**MATERIAL PROVIDED**
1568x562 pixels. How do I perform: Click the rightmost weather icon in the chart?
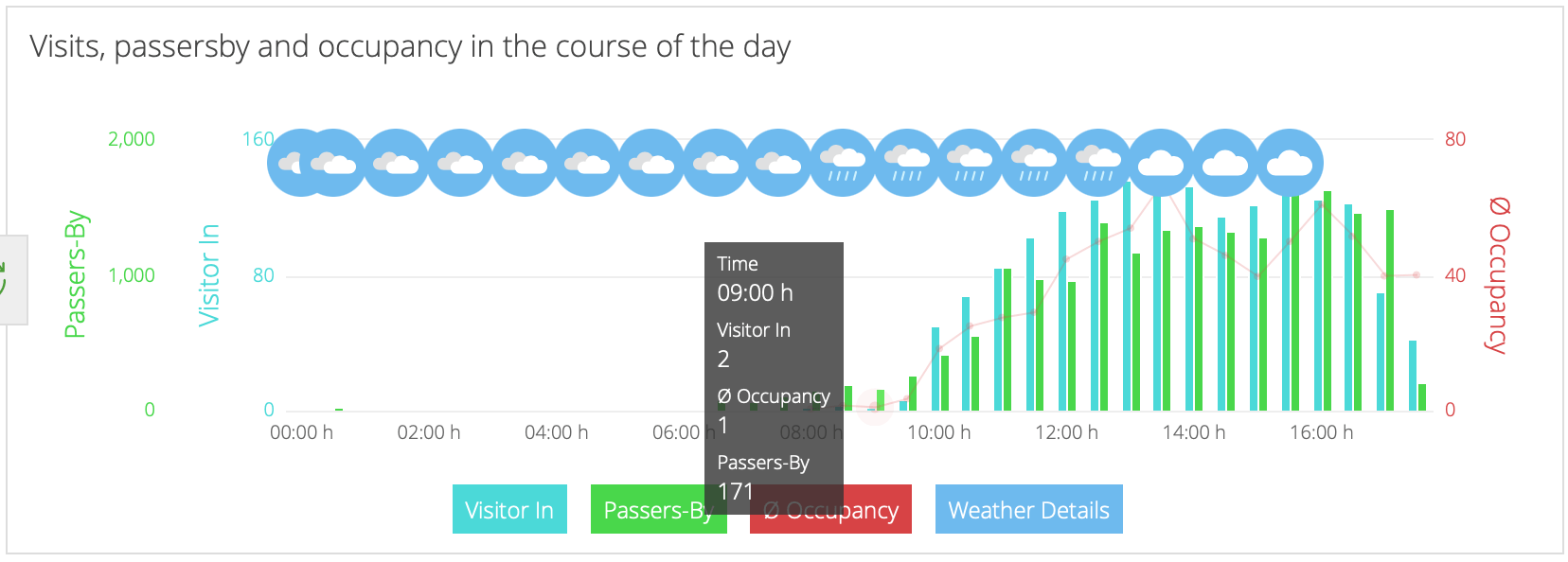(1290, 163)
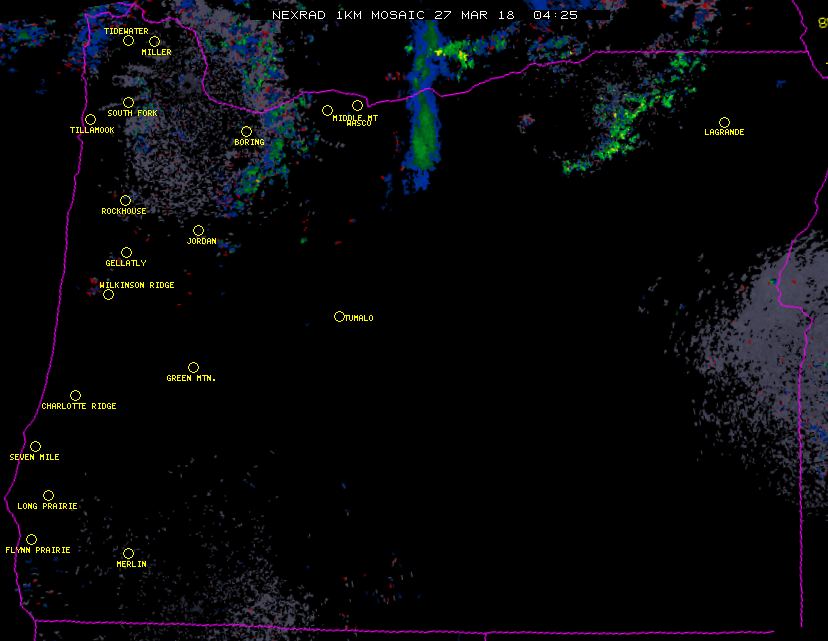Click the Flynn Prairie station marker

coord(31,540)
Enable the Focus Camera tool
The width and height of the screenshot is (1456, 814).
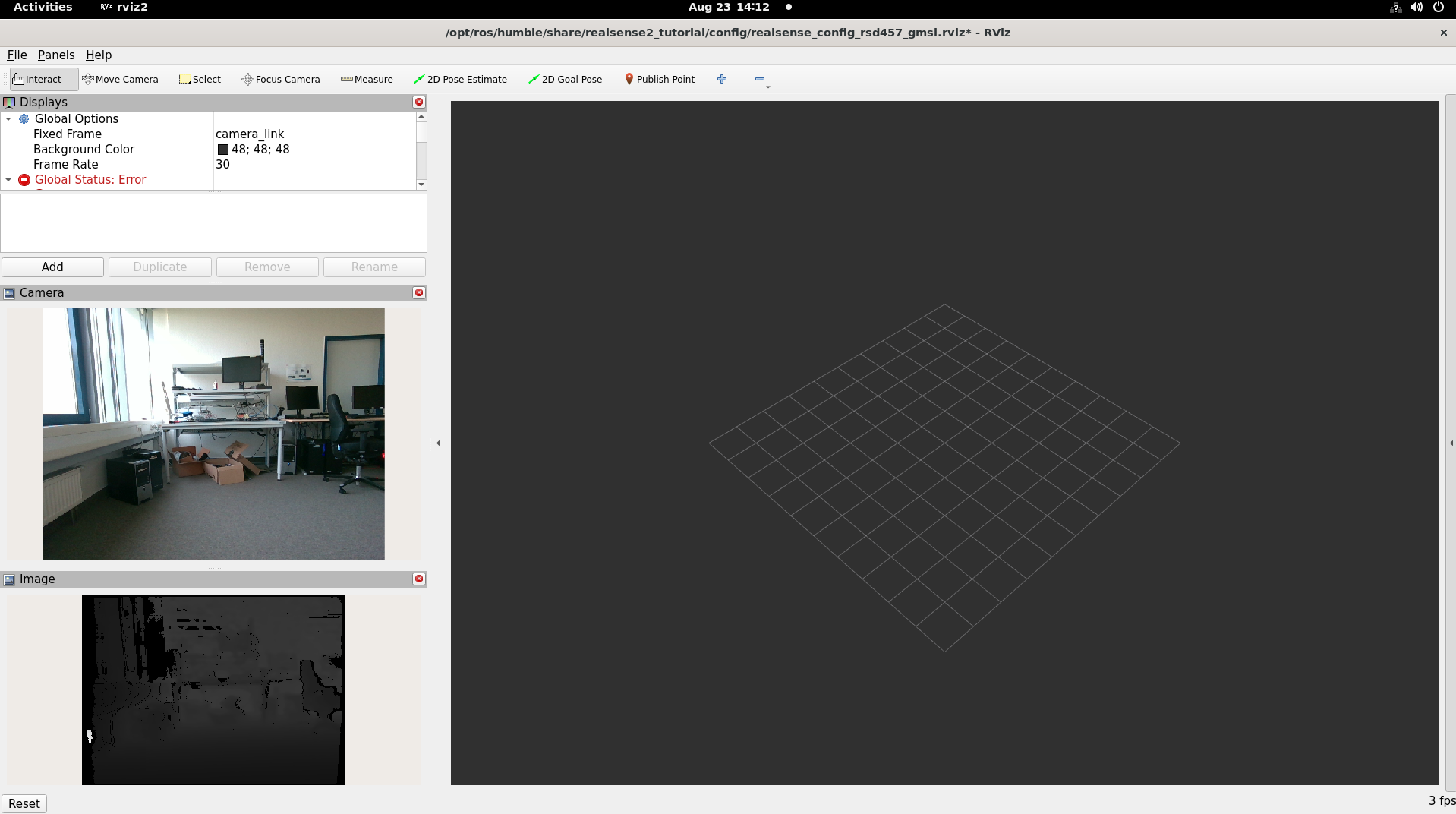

**ASSIGNED TASK**
Exactly the lines from the one that contains "Enable the Focus Camera tool" through the last line of the records should be set down, and the pictures should be dropped.

**WRITTEN RESPONSE**
Enable the Focus Camera tool
The width and height of the screenshot is (1456, 814).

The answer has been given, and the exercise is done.